All That We Can Leave Behind

What would happen if we turned our life upside down because God told us to?

Suppose God said: “Go from your country and your kindred and your father’s house to the land that I will show you….”

That’s exactly what God did tell Abraham in Genesis.

Abraham’s country, kindred and father’s house were everything to him. His known universe. His life orbited constantly among his kindred, in and out of his father’s house, forever in his own country. His place of comfort, safety and love.

But God told him to leave all of that behind.

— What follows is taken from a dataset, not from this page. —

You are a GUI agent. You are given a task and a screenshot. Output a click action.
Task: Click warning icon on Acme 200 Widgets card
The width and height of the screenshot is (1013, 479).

Every day of his life, Abraham had awoken in his own country, among his kindred and his father’s house. He worked there. Laughed and cried there. He planted roots so deep that one can hardly imagine the effort required to pull them up and plant them somewhere else. Or, if the roots stayed put, the courage necessary to turn and leave them all behind.

But that is exactly what Abraham did.

Few of us will ever have to endure the total uprooting experienced by Abraham but there are times in our lives when it might have felt as if we’d left what had become our known universe behind. When we move to another community, or another state, when we change jobs, when we marry, when we become mothers and fathers for the first time—and so many other life experiences that are leaps of faith—we are leaving our known universe and journeying to a totally new way of life. In effect, a new country.

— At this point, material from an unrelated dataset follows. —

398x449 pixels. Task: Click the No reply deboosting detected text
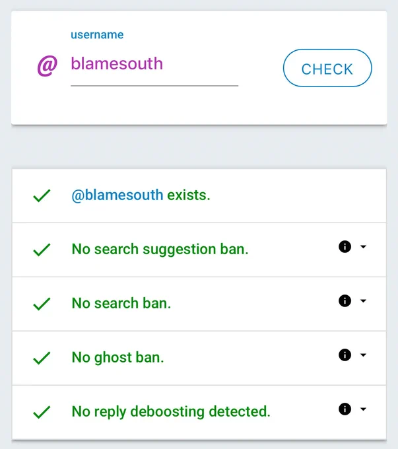171,411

Leaps of faith aren’t straightforward journeys because they don’t come with roadmaps. We can’t Google or ask Siri for directions. We leap into the unknown.

Fortunately, however, we are hardly ever asked to make such leaps alone. Lot journeyed with Abraham. I have made most of my life journeys into the unknown with my wife, Kim, just as I have journeyed by her side.

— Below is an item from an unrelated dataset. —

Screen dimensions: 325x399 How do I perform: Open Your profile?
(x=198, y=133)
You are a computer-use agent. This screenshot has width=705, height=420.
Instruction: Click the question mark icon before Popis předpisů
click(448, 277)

But she has not been my only companion, nor I hers.

As all of us journey from one known universe to another, there may come a time when we question our ability to persevere. There surely must have been occasions when Abraham thought to himself—or spoke aloud—“Okay, God, you told me to leave everything behind: my country, my kindred and my father’s house. I obeyed but now I feel lost. Where are you?”

Asking that question is no sin, nor is it a lack of faith. Asking a question allows God to answer. Asking a question demonstrates faith that God will answer.

The key to everything that happens next on the journey is the direction taken by our eyes after we ask for help. Where do we look? If we look down all that we see is the mud and the rocky ground. But if, as described in Psalm 121, we raise them to the hills—that is, if we incline our heart and soul to a new horizon—then we more clearly feel the presence of God by our side.

When we look with hope through the eyes of God’s promise, dominoes of light spread out into the darkness. We notice something we didn’t sense before: God has been there the whole time.

“… The Lord himself watches over you;” Psalm 121 assures us.
the Lord is your shade at your right hand,
So that the sun shall not strike you by day,
nor the moon by night….
The Lord shall watch over your coming out and your coming in,
from this time forth for evermore.”

When we keep faith with God, God is able to keep faith with us. God is able to bless us and, crucially, make us a blessing to others. That was God’s promise to Abraham. That is God’s promise to us. When we make a leap of a faith in response to God’s call, a faithful landing awaits.